In user search, it is important to be able to return any resources found during the disambiguation. This is not always possible, because some results, like types from column classification, may not have labels. It is also important to be able to find any recently proposed resources. For this reason, the user initiated search always performs both exact match query and fulltext query. The exact match query usually returns less results, but can find recently proposed resources, that have not yet been added to the fulltext catalogue of the knowledge base.
The disambiguation of cells usually creates following queries.

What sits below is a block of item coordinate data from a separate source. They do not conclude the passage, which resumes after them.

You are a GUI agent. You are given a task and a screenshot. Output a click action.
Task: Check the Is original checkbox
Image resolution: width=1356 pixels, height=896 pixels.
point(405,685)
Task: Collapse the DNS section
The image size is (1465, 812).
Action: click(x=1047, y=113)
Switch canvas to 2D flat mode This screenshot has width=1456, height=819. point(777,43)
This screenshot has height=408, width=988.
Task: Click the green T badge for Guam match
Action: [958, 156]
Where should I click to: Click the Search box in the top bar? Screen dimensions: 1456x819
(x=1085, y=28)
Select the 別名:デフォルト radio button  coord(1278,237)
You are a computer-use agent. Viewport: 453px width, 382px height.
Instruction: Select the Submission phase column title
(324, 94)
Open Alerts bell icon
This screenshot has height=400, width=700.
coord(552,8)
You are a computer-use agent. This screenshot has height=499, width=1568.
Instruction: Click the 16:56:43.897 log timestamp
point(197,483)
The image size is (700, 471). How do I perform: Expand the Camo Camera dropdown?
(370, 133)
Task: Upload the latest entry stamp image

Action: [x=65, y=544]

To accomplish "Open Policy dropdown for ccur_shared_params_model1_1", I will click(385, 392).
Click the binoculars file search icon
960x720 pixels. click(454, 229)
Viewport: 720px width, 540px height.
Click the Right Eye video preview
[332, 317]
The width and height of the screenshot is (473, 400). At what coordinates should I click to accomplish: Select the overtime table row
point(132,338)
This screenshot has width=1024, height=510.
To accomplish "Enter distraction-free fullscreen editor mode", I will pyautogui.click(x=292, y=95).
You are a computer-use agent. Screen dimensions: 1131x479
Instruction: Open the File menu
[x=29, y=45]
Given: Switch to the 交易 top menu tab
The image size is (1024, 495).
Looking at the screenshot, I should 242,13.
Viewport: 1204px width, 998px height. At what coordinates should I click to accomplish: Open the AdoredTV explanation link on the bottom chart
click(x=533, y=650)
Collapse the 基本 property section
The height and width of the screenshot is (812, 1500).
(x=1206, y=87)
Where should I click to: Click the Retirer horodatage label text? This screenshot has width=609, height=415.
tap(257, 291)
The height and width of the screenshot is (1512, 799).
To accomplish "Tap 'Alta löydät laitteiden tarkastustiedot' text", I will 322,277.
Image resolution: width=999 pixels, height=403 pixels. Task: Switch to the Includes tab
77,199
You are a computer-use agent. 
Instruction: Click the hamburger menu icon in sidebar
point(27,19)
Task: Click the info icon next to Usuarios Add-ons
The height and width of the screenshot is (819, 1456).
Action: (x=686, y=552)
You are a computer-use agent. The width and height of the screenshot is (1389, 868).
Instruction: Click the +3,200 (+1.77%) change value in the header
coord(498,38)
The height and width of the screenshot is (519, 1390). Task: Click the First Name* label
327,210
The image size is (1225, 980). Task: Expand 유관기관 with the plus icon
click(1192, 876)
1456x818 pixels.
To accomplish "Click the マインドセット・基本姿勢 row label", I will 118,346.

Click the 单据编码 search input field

Exact match query by label
ExamplePREFIX geonames: <http://www.geonames.org/ontology#> PREFIX owl: <http://www.w3.org/2002/07/owl#> PREFIX skos: <http://www.w3.org/2004/02/skos/core#> ... # Other prefixes left out. SELECT DISTINCT ?subject WHERE { { SELECT DISTINCT ?subject WHERE { { ?subject foaf:name "Gardens of the Moon"@en } UNION { ?subject dbpprop:fullname "Gardens of the Moon"@en } UNION { ?subject rdfs:label "Gardens of the Moon"@en } UNION { ?subject dbpprop:name "Gardens of the Moon"@en } UNION { ?subject dbpedia-owl:originalTitle "Gardens of the Moon"@en } } } ?subject rdf:type ?class }Fulltext query by label
Example# Prefixes left out. SELECT DISTINCT ?subject ?object WHERE { { SELECT DISTINCT ?subject ?object WHERE { { ?subject foaf:name ?object . ?object <bif:contains> "\"Gardens\" AND \"of\" AND \"the\" AND \"Moon\"" } UNION { ?subject dbpprop:fullname ?object . ?object <bif:contains> "\"Gardens\" AND \"of\" AND \"the\" AND \"Moon\"" } UNION { ?subject rdfs:label ?object . ?object <bif:contains> "\"Gardens\" AND \"of\" AND \"the\" AND \"Moon\"" } UNION { ?subject dbpprop:name ?object . ?object <bif:contains> "\"Gardens\" AND \"of\" AND \"the\" AND \"Moon\"" } UNION { ?subject dbpedia-owl:originalTitle ?object . ?object <bif:contains> "\"Gardens\" AND \"of\" AND \"the\" AND \"Moon\"" } } } ?subject rdf:type ?class }Query attributes for every result
Example# Prefixes left out. SELECT DISTINCT ?predicate ?object WHERE { dbpedia:Gardens_of_the_Moon ?predicate ?object }Query label for every attribute
Example# Prefixes left out. SELECT DISTINCT ?object WHERE { { dbpedia-owl:Book foaf:name ?object } UNION { dbpedia-owl:Book dbpprop:fullname ?object } UNION { dbpedia-owl:Book rdfs:label ?object } UNION { dbpedia-owl:Book dbpprop:name ?object } UNION { dbpedia-owl:Book dbpedia-owl:originalTitle ?object } }
Websearch Module
Provides functionality for searching concepts of the web. Used for scoring results. Formerly implemented using Bing Web Search API, now renamed to Microsoft Cognitive Services.